Indonesia bukan hanya sukses sebagai penyelenggara. Timnas Futsal Indonesia juga mencetak sejarah dengan melaju ke partai final. Kombinasi prestasi dan kualitas organisasi turnamen menjadi modal utama dalam upaya bidding Piala Dunia Futsal 2028.

“Pada saat kita bidding Piala Asia, sejujurnya pada saat itu kita sudah ada kepikiran, kalau kita berhasil ini, next-nya berarti Piala Dunia gitu,” ujar Michael kepada wartawan termasuk iNews Media Group, dikutip Kamis (12/2/2026).

Michael tidak menutup mata terhadap ketatnya persaingan. Sejumlah negara disebut ikut berminat menjadi tuan rumah ajang empat tahunan tersebut.

“Dan kita tahu menjadi tuan rumah Piala Dunia ini saingannya pasti keras ya persaingannya. Yang saya dengar—ini yang saya dengar ya—yang saya dengar itu Argentina juga tertarik, Maroko juga tertarik, Kuwait juga tertarik. Minimal itu, mungkin ada negara-negara yang lain,” ungkap dia.

Modal Besar Indonesia di Mata FIFA

Menurut Michael, keberhasilan Piala Asia Futsal 2026 menjadi bukti konkret kesiapan Indonesia.

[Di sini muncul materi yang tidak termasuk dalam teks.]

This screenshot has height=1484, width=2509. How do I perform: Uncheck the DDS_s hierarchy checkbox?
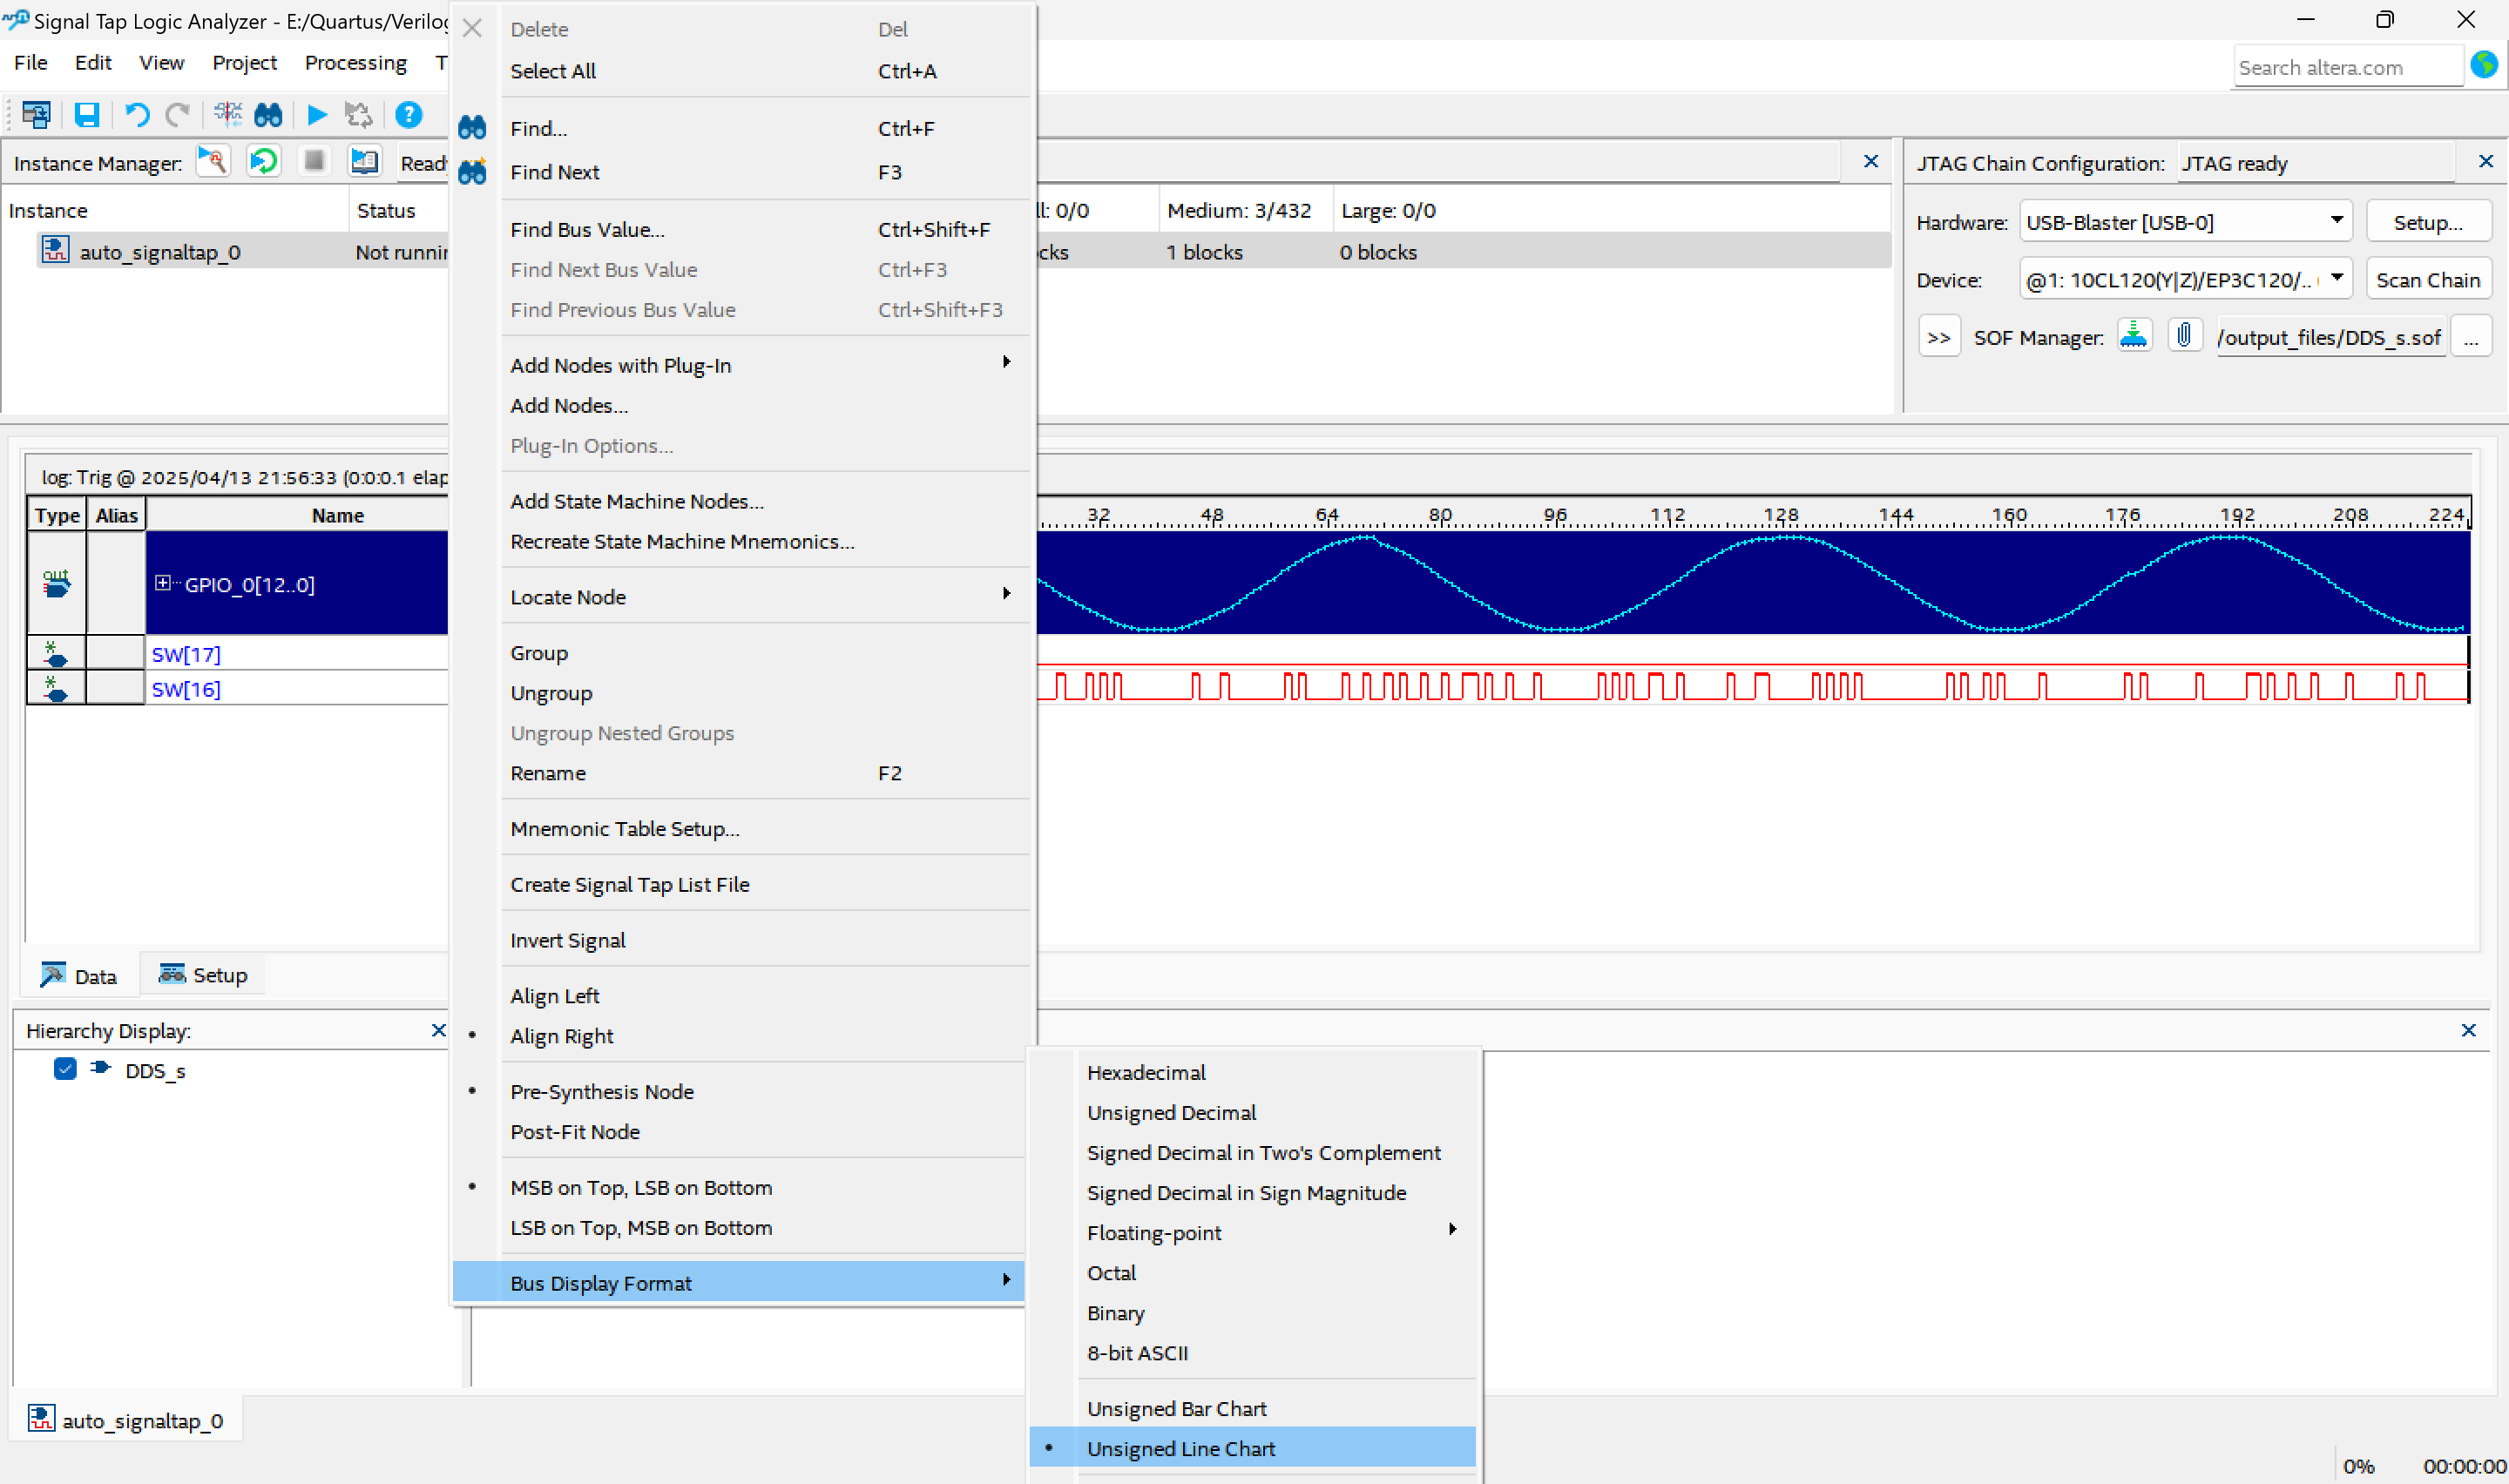pos(65,1069)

FFI akan menggunakan data kehadiran penonton dan atmosfer pertandingan sebagai argumen kuat saat berdialog dengan FIFA.

“Nah, dengan Piala Asia sudah selesai, kami bisa berargumen, kami bisa bilang ke FIFA: "FIFA, coba lihat semua pertandingan final Copa America, kemudian UEFA Futsal, atau mungkin entah di Afrika, dan juga yang di Indonesia Arena. Yang mana yang paling ramai? Yang mana yang paling seru?" Saya yakin jawabannya sudah jelas, yaitu di Indonesia,” ujar dia.

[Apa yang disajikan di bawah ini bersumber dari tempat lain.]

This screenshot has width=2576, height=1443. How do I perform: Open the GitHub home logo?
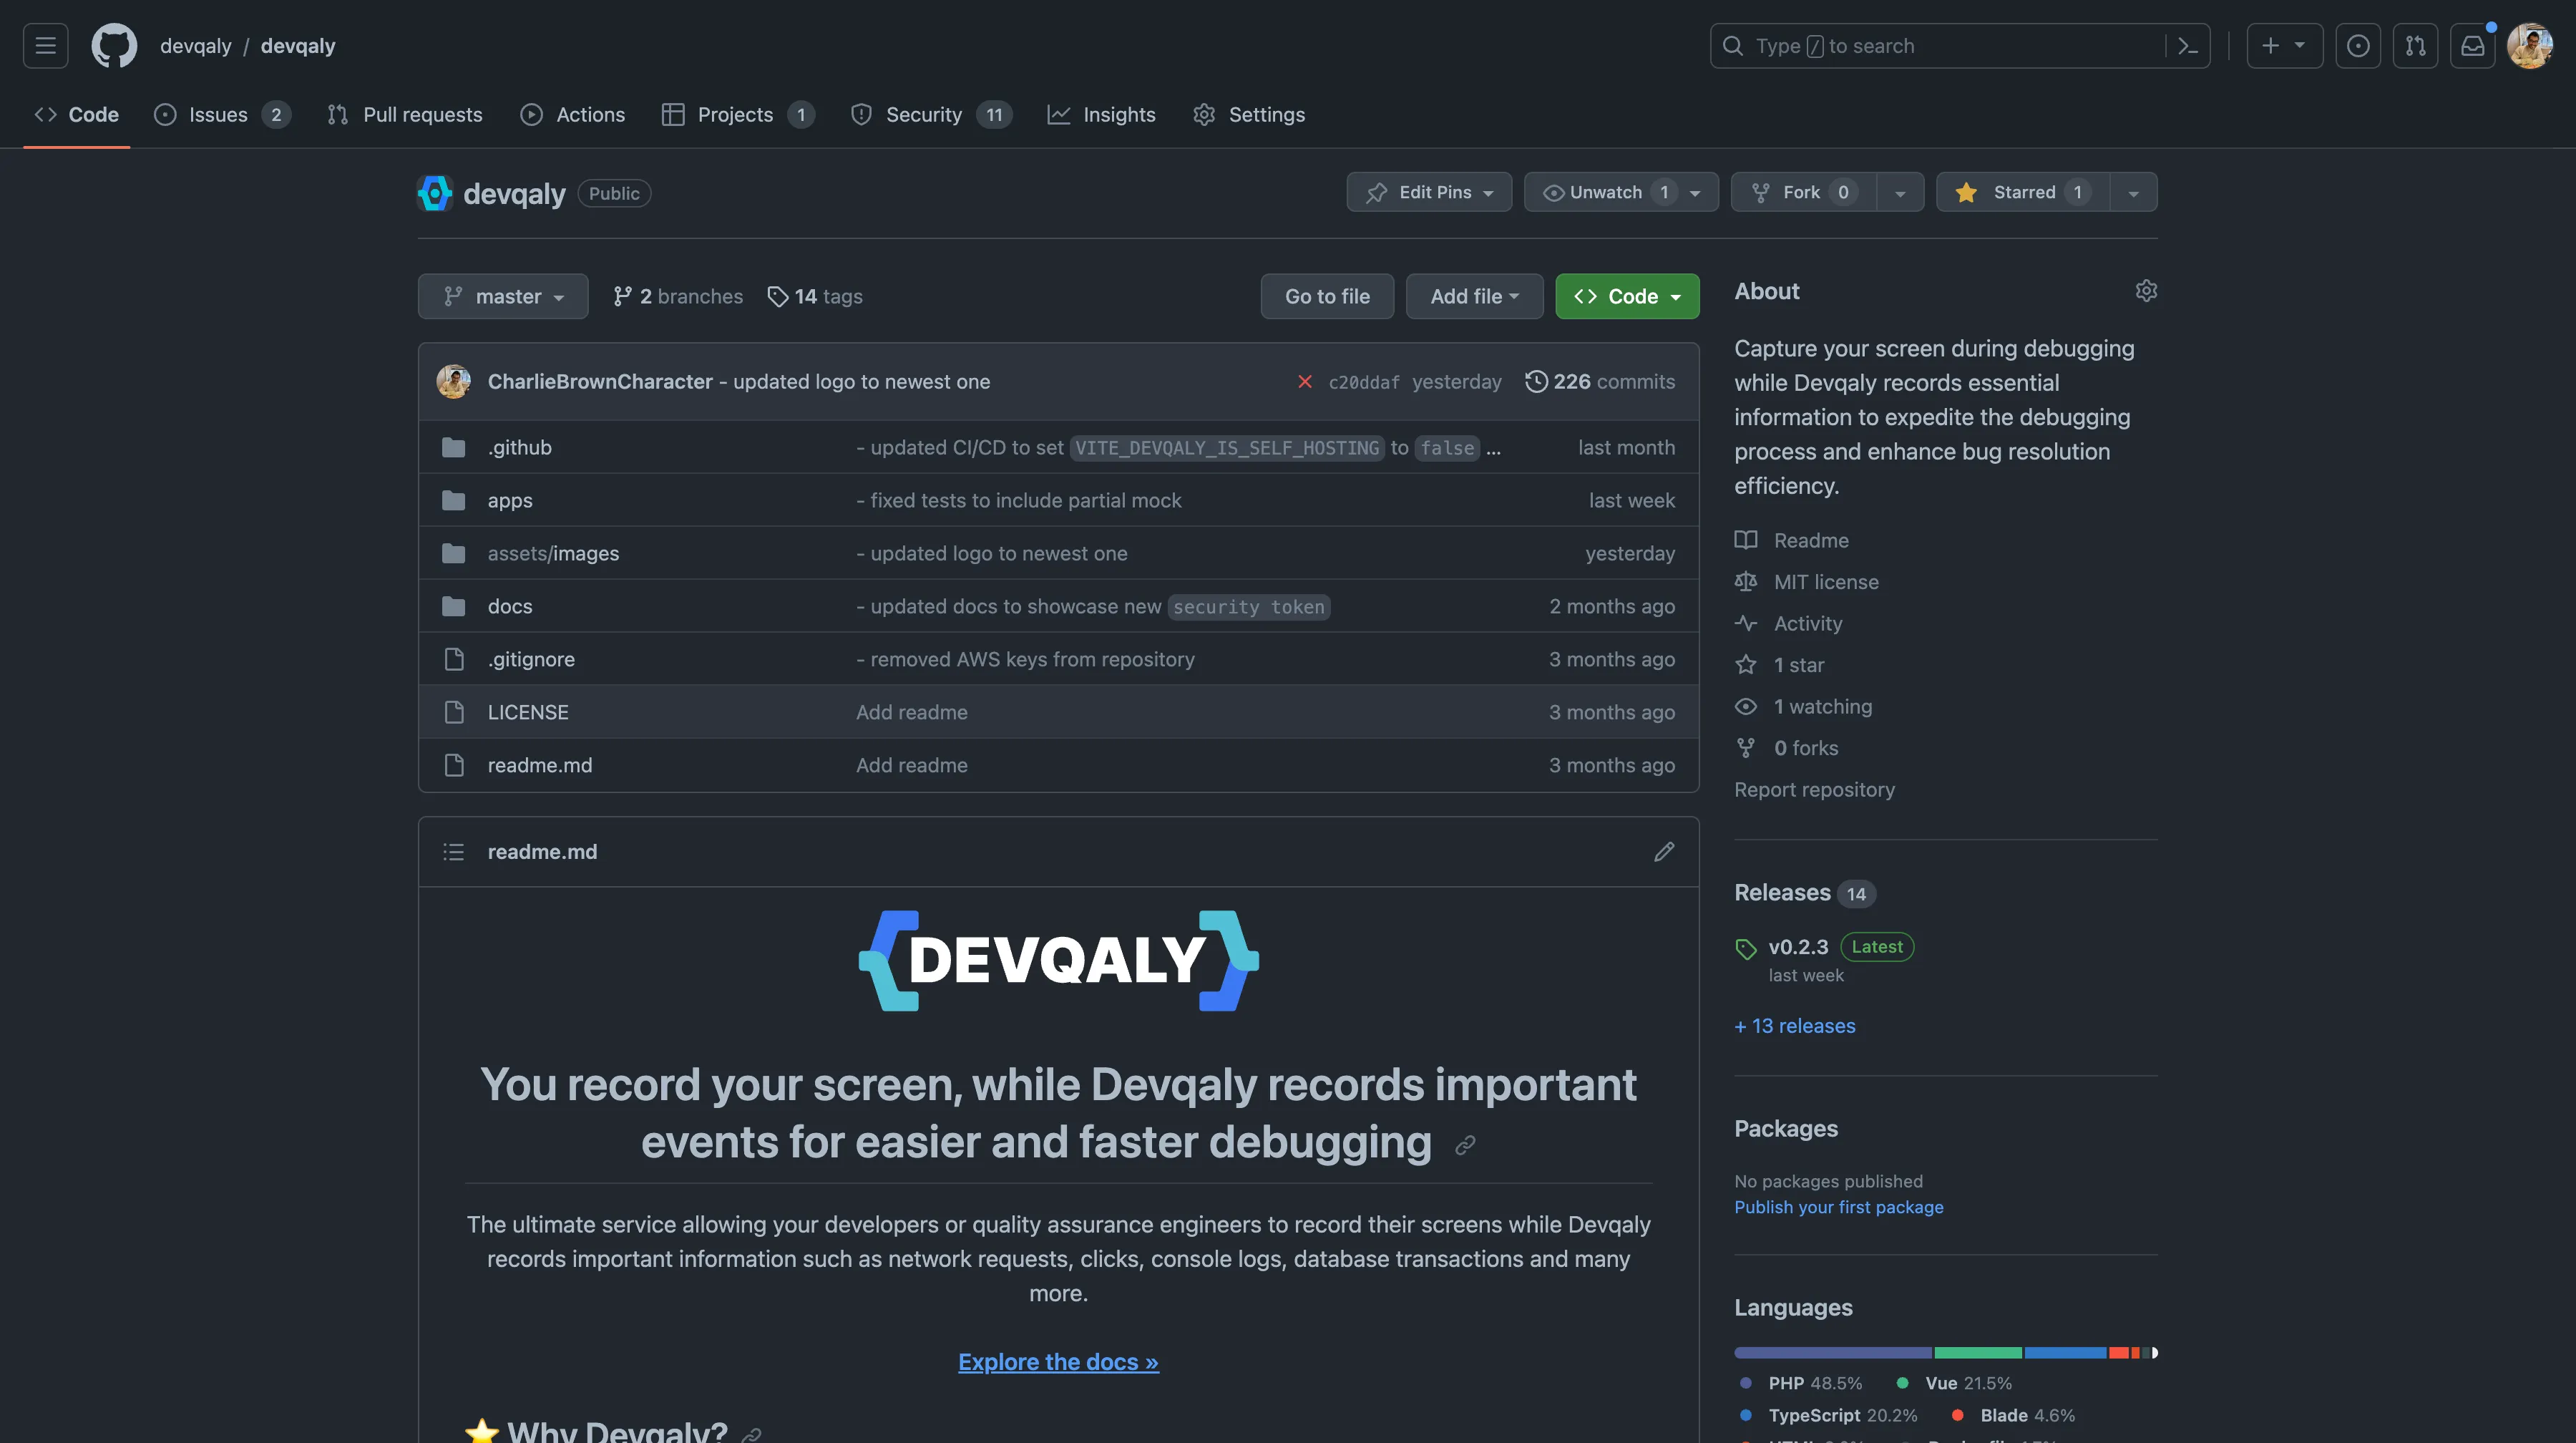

Dia juga menyoroti perkembangan futsal di kawasan Asia dan Asia Tenggara yang dinilai sangat pesat dalam beberapa tahun terakhir.

“Kami juga akan sampaikan kepada FIFA: “FIFA, dengan segala hormat, coba lihat juga akar rumput. Bahwa futsal bukan hanya di Indonesia, tapi di Asia Tenggara, di Asia ini futsal sangat berkembang, sedang berkembang dengan pesat”,” tambah dia.

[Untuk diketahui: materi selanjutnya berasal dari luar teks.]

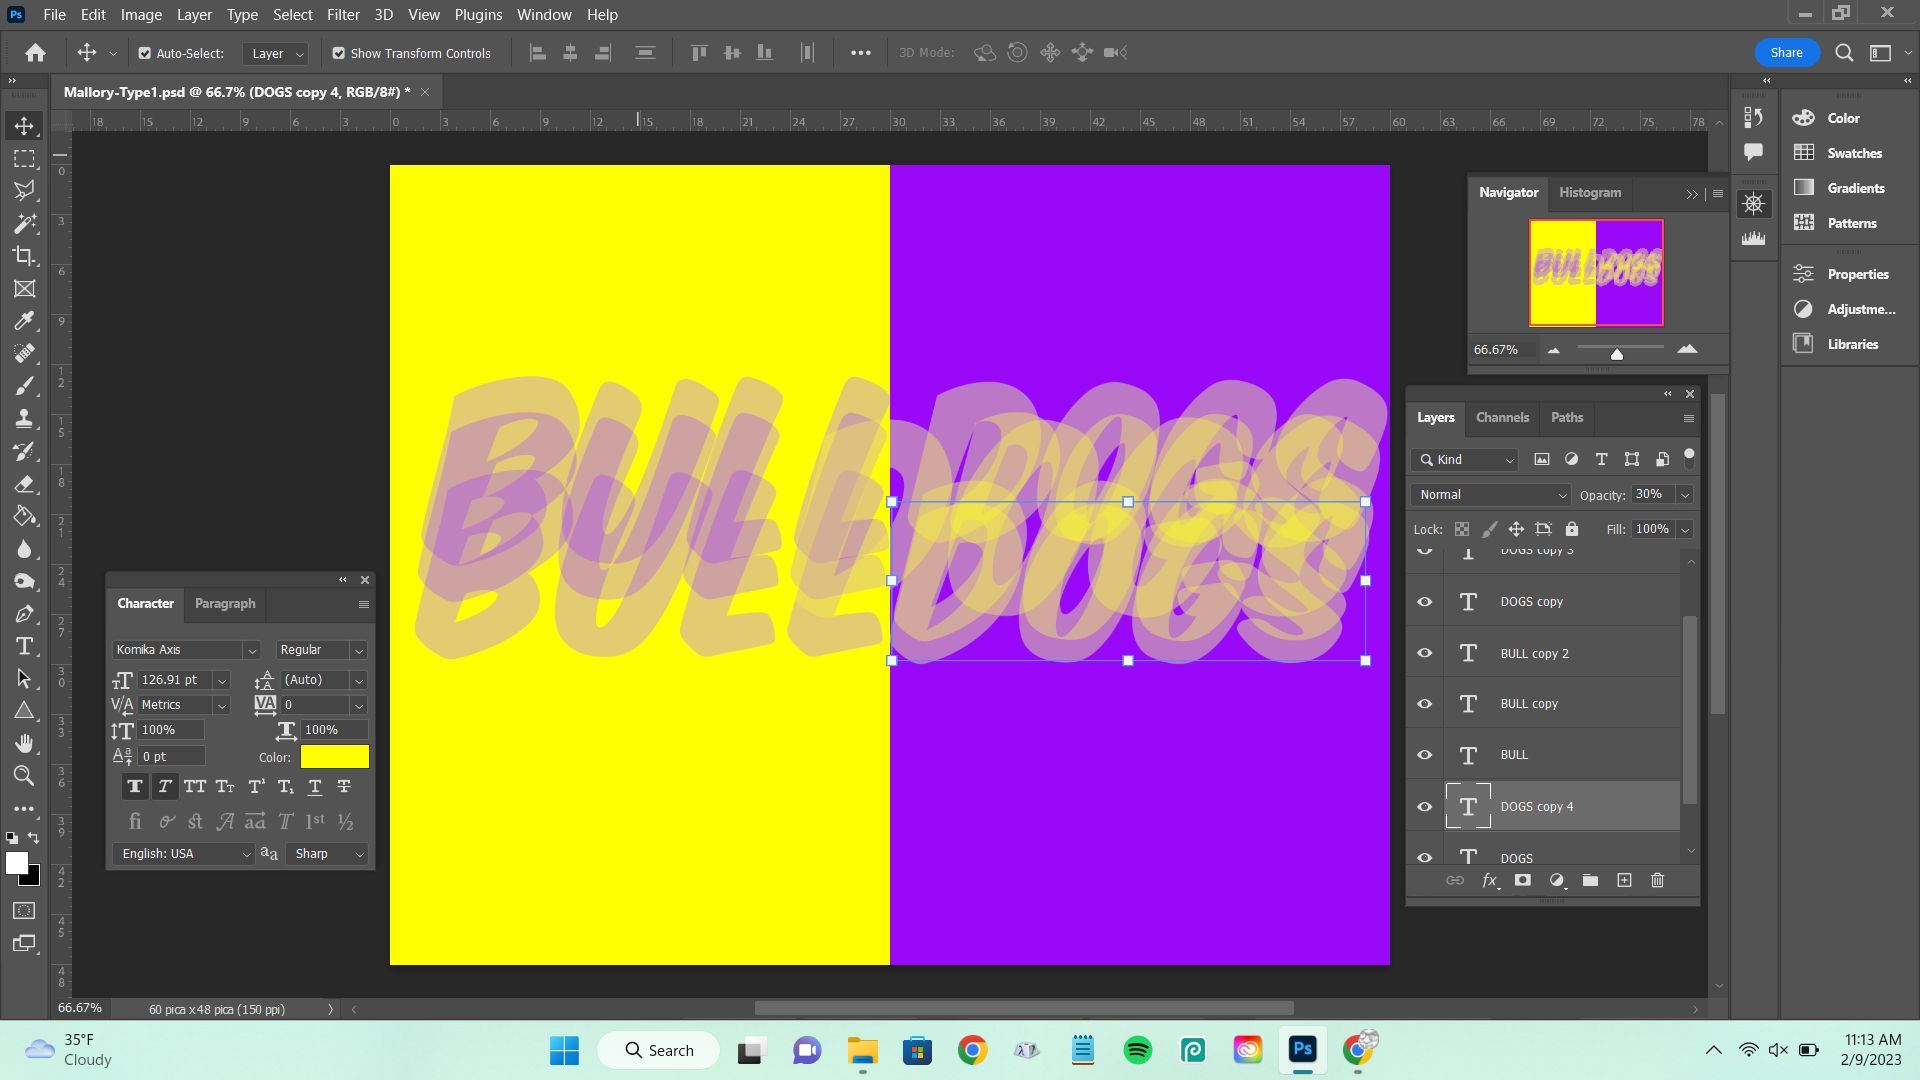Disable Show Transform Controls checkbox
Screen dimensions: 1920x1080
pyautogui.click(x=338, y=53)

Meski optimistis, tantangan tetap besar. Edisi sebelumnya digelar di Uzbekistan, sehingga peluang berpindah ke benua lain seperti Eropa cukup terbuka. Rotasi kawasan sering menjadi pertimbangan dalam penunjukan tuan rumah.

Namun Michael tetap percaya diri. Dia menilai Presiden FIFA Gianni Infantino akan mempertimbangkan potensi pasar dan perkembangan futsal Asia, terutama dukungan suporter Indonesia yang luar biasa selama Piala Asia 2026.

“Kalau Eropa futsal sudah maju ya wajar gitu, memang mereka lebih dulu. Tapi kalau kita bicara potensi pengembangan futsal di dunia, saya punya keyakinan bahwa Asia, khususnya di Asia Tenggara, itu adalah tempat di mana perkembangan itu paling pesat. Kalau FIFA bisa melihat hal ini, saya yakin Presiden FIFA pun akan tergerak supaya membawa Piala Dunia Futsal ke Indonesia,” pungkas pria berusia 34 tahun tersebut.

Keputusan resmi FIFA memang belum diumumkan. Namun dengan keberhasilan penyelenggaraan, prestasi tim nasional, serta dukungan publik yang masif, Indonesia kini berdiri sebagai kandidat serius tuan rumah Piala Dunia Futsal 2028.